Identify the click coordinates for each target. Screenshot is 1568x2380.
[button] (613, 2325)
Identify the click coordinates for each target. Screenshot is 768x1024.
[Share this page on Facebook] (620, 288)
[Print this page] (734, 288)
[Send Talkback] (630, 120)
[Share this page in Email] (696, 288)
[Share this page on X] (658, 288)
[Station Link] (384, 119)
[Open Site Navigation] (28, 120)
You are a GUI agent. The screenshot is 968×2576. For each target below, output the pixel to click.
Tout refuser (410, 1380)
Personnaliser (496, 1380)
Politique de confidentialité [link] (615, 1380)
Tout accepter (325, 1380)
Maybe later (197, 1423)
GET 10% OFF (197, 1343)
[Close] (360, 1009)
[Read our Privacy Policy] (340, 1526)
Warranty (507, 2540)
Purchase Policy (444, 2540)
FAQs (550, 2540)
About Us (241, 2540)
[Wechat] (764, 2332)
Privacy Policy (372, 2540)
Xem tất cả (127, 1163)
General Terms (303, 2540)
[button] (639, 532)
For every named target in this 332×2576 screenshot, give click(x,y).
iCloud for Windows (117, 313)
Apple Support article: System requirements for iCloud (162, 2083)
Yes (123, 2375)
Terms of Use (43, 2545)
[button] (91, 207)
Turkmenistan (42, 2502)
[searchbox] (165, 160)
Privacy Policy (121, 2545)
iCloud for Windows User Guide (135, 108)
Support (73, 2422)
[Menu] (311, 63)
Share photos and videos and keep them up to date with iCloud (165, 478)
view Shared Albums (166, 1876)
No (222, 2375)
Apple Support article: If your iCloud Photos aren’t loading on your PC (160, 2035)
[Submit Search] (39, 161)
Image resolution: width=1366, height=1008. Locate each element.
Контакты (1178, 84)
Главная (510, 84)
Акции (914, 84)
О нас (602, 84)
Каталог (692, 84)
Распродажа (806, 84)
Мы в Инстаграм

*****

## Required action
In your answer, repeat each line of the material word for word.

## Task answer
Identify the click coordinates for each target. Screenshot is 1568x2380.
[button] (613, 2325)
Identify the click coordinates for each target. Screenshot is 768x1024.
[Share this page on Facebook] (620, 288)
[Print this page] (734, 288)
[Send Talkback] (630, 120)
[Share this page in Email] (696, 288)
[Share this page on X] (658, 288)
[Station Link] (384, 119)
[Open Site Navigation] (28, 120)
You are a GUI agent. The screenshot is 968×2576. For each target below, output the pixel to click.
Tout refuser (410, 1380)
Personnaliser (496, 1380)
Politique de confidentialité [link] (615, 1380)
Tout accepter (325, 1380)
Maybe later (197, 1423)
GET 10% OFF (197, 1343)
[Close] (360, 1009)
[Read our Privacy Policy] (340, 1526)
Warranty (507, 2540)
Purchase Policy (444, 2540)
FAQs (550, 2540)
About Us (241, 2540)
[Wechat] (764, 2332)
Privacy Policy (372, 2540)
Xem tất cả (127, 1163)
General Terms (303, 2540)
[button] (639, 532)
For every named target in this 332×2576 screenshot, give click(x,y).
iCloud for Windows (117, 313)
Apple Support article: System requirements for iCloud (162, 2083)
Yes (123, 2375)
Terms of Use (43, 2545)
[button] (91, 207)
Turkmenistan (42, 2502)
[searchbox] (165, 160)
Privacy Policy (121, 2545)
iCloud for Windows User Guide (135, 108)
Support (73, 2422)
[Menu] (311, 63)
Share photos and videos and keep them up to date with iCloud (165, 478)
view Shared Albums (166, 1876)
No (222, 2375)
Apple Support article: If your iCloud Photos aren’t loading on your PC (160, 2035)
[Submit Search] (39, 161)
Image resolution: width=1366, height=1008. Locate each element.
Контакты (1178, 84)
Главная (510, 84)
Акции (914, 84)
О нас (602, 84)
Каталог (692, 84)
Распродажа (806, 84)
Мы в Инстаграм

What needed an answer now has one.